(Extracted records)
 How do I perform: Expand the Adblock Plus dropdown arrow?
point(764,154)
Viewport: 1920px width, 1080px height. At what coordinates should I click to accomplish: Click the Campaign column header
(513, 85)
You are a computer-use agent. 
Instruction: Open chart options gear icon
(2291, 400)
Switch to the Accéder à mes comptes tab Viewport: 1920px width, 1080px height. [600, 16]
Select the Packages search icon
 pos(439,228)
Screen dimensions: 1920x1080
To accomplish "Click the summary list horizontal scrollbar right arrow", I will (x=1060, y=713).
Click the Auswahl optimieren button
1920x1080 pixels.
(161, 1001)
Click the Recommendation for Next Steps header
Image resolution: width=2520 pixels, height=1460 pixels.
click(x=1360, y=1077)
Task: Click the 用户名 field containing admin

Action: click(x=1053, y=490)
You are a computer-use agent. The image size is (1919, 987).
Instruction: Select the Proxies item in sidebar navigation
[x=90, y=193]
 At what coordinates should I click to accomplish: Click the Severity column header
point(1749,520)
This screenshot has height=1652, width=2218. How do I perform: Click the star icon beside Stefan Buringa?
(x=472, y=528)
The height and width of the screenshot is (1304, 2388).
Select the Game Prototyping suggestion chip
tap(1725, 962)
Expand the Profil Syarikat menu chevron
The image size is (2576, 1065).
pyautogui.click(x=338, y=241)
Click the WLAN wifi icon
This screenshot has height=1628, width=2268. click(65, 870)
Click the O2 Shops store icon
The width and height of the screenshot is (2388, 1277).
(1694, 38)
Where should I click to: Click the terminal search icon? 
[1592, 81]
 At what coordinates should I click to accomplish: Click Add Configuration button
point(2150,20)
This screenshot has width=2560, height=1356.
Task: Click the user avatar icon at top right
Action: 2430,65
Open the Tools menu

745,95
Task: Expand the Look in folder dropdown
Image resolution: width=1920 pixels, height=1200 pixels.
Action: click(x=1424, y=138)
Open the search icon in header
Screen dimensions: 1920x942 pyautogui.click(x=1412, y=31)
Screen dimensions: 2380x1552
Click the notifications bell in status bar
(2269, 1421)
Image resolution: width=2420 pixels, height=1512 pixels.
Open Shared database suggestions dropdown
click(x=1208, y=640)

Aim of the task »
Exactly as written above, reproduce all of the entries.

Final answer »
 How do I perform: Expand the Adblock Plus dropdown arrow?
point(764,154)
Viewport: 1920px width, 1080px height. At what coordinates should I click to accomplish: Click the Campaign column header
(513, 85)
You are a computer-use agent. 
Instruction: Open chart options gear icon
(2291, 400)
Switch to the Accéder à mes comptes tab Viewport: 1920px width, 1080px height. [600, 16]
Select the Packages search icon
 pos(439,228)
Screen dimensions: 1920x1080
To accomplish "Click the summary list horizontal scrollbar right arrow", I will (x=1060, y=713).
Click the Auswahl optimieren button
1920x1080 pixels.
(161, 1001)
Click the Recommendation for Next Steps header
Image resolution: width=2520 pixels, height=1460 pixels.
click(x=1360, y=1077)
Task: Click the 用户名 field containing admin

Action: click(x=1053, y=490)
You are a computer-use agent. The image size is (1919, 987).
Instruction: Select the Proxies item in sidebar navigation
[x=90, y=193]
 At what coordinates should I click to accomplish: Click the Severity column header
point(1749,520)
This screenshot has height=1652, width=2218. How do I perform: Click the star icon beside Stefan Buringa?
(x=472, y=528)
The height and width of the screenshot is (1304, 2388).
Select the Game Prototyping suggestion chip
tap(1725, 962)
Expand the Profil Syarikat menu chevron
The image size is (2576, 1065).
pyautogui.click(x=338, y=241)
Click the WLAN wifi icon
This screenshot has height=1628, width=2268. click(65, 870)
Click the O2 Shops store icon
The width and height of the screenshot is (2388, 1277).
(1694, 38)
Where should I click to: Click the terminal search icon? 
[1592, 81]
 At what coordinates should I click to accomplish: Click Add Configuration button
point(2150,20)
This screenshot has width=2560, height=1356.
Task: Click the user avatar icon at top right
Action: 2430,65
Open the Tools menu

745,95
Task: Expand the Look in folder dropdown
Image resolution: width=1920 pixels, height=1200 pixels.
Action: click(x=1424, y=138)
Open the search icon in header
Screen dimensions: 1920x942 pyautogui.click(x=1412, y=31)
Screen dimensions: 2380x1552
Click the notifications bell in status bar
(2269, 1421)
Image resolution: width=2420 pixels, height=1512 pixels.
Open Shared database suggestions dropdown
click(x=1208, y=640)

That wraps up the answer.